■ **Available data**:
* * * * * * * * *
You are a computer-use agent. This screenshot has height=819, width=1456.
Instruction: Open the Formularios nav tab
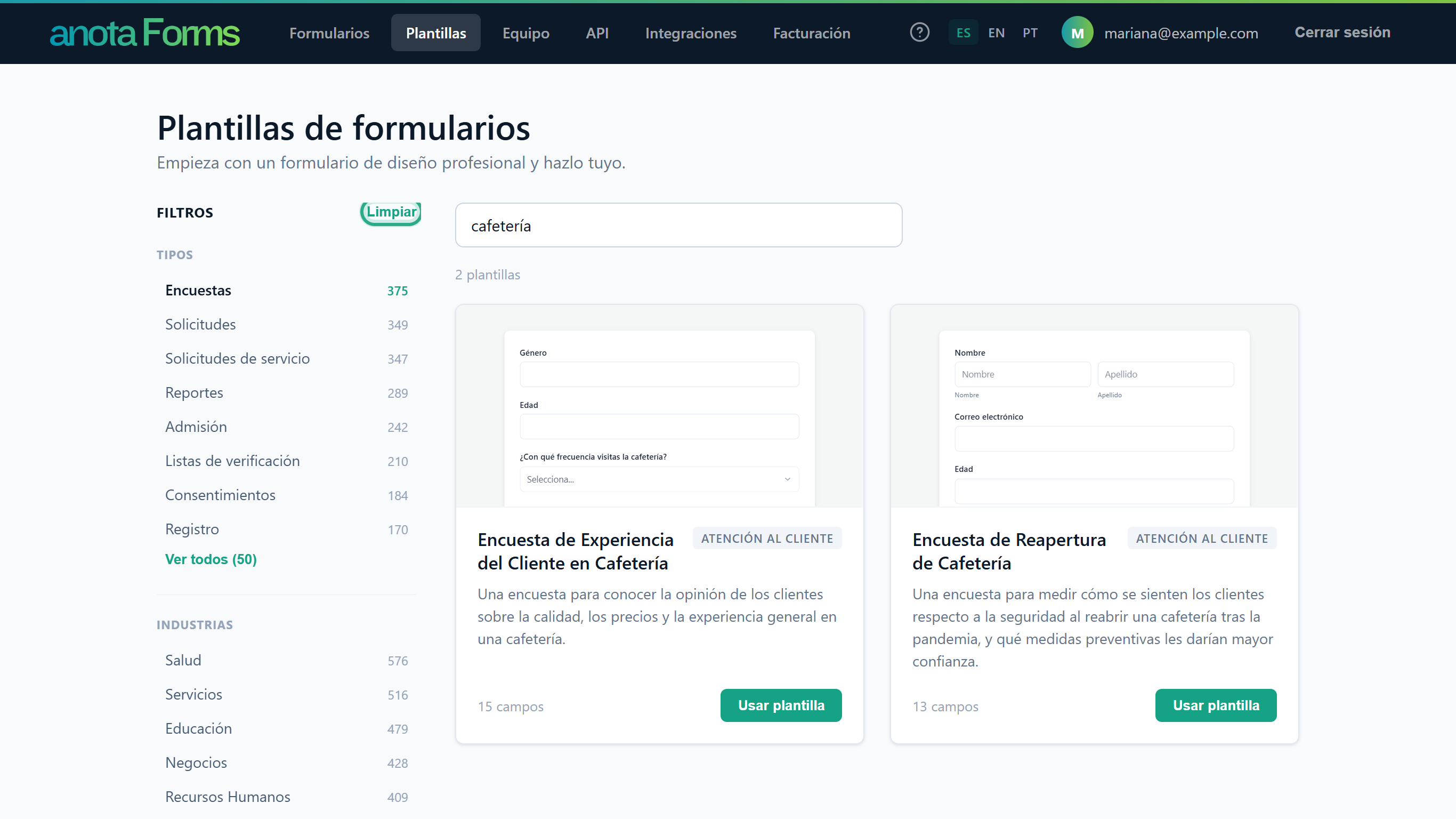[329, 33]
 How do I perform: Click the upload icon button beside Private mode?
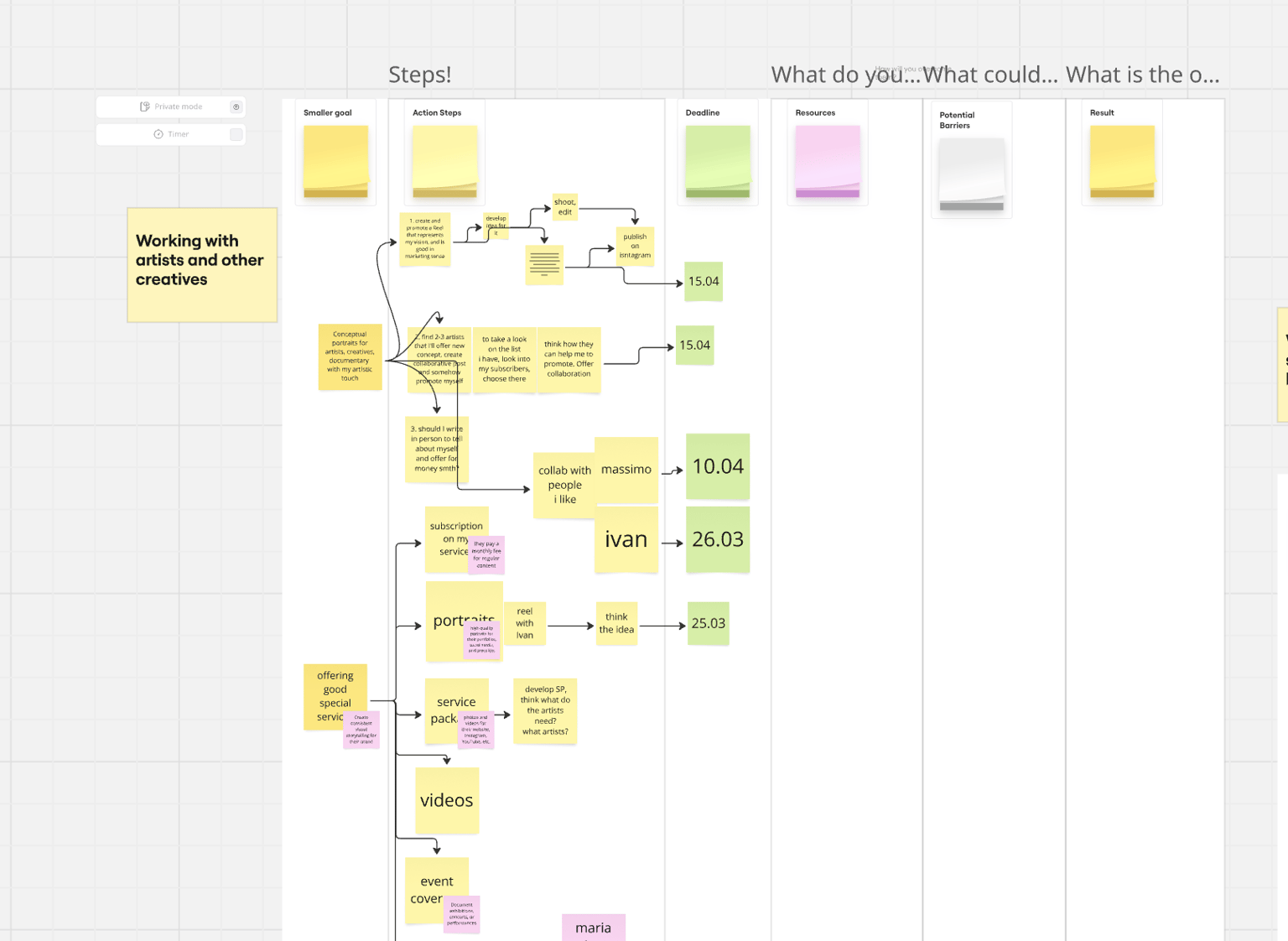236,107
* * * * * * * * *
An exact transcription is requested of each line from the one that holds "How do I perform: Click" to the end of the listing above, both boundary lines included; pictures are to be omitted.

 How do I perform: Click the upload icon button beside Private mode?
236,107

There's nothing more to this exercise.